#### [Records supplied]
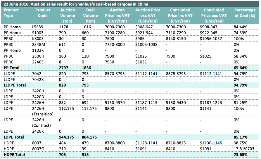Viewport: 261px width, 159px height.
Task: Click the $1056-1057 concluded price cell
Action: click(211, 39)
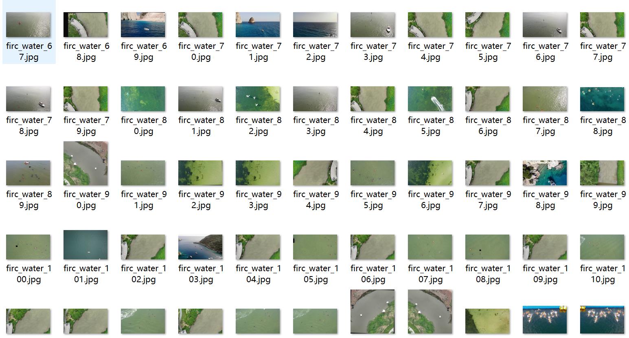Select the firc_water_103.jpg harbor bay image
This screenshot has width=629, height=338.
click(200, 247)
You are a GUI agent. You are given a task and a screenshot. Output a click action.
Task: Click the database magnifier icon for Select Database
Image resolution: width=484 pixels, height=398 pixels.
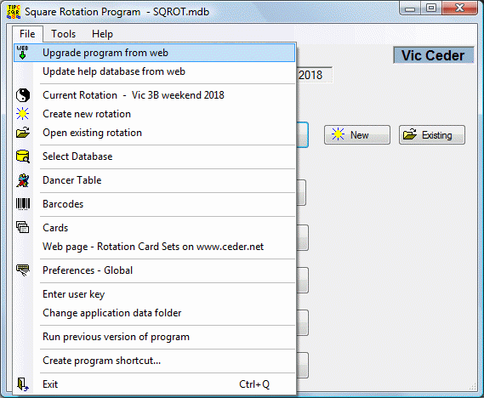[x=23, y=156]
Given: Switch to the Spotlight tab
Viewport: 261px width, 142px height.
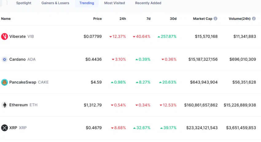Looking at the screenshot, I should coord(24,3).
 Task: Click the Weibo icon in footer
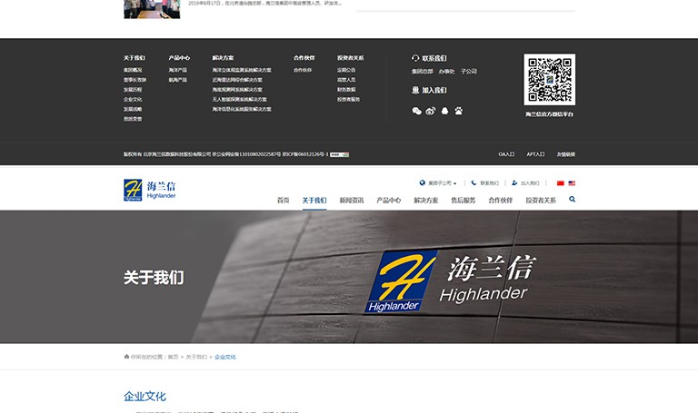pyautogui.click(x=431, y=111)
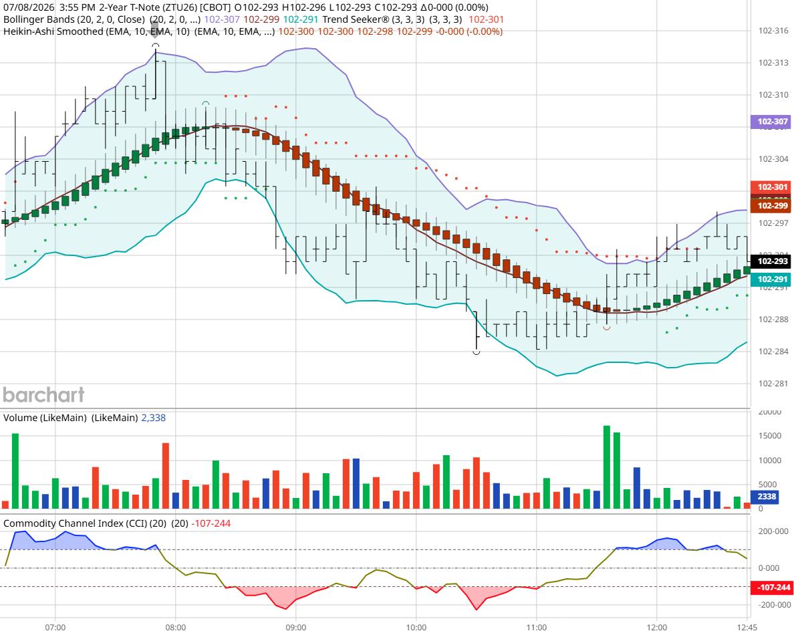Click the gray down-arrow marker above session high
The height and width of the screenshot is (637, 794).
156,29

#### [Brief]
Extract each line from the rows above that includes the word "icon".

#### [Written answer]
Task: Click the database magnifier icon for Select Database
 Task: Click the Weibo icon in footer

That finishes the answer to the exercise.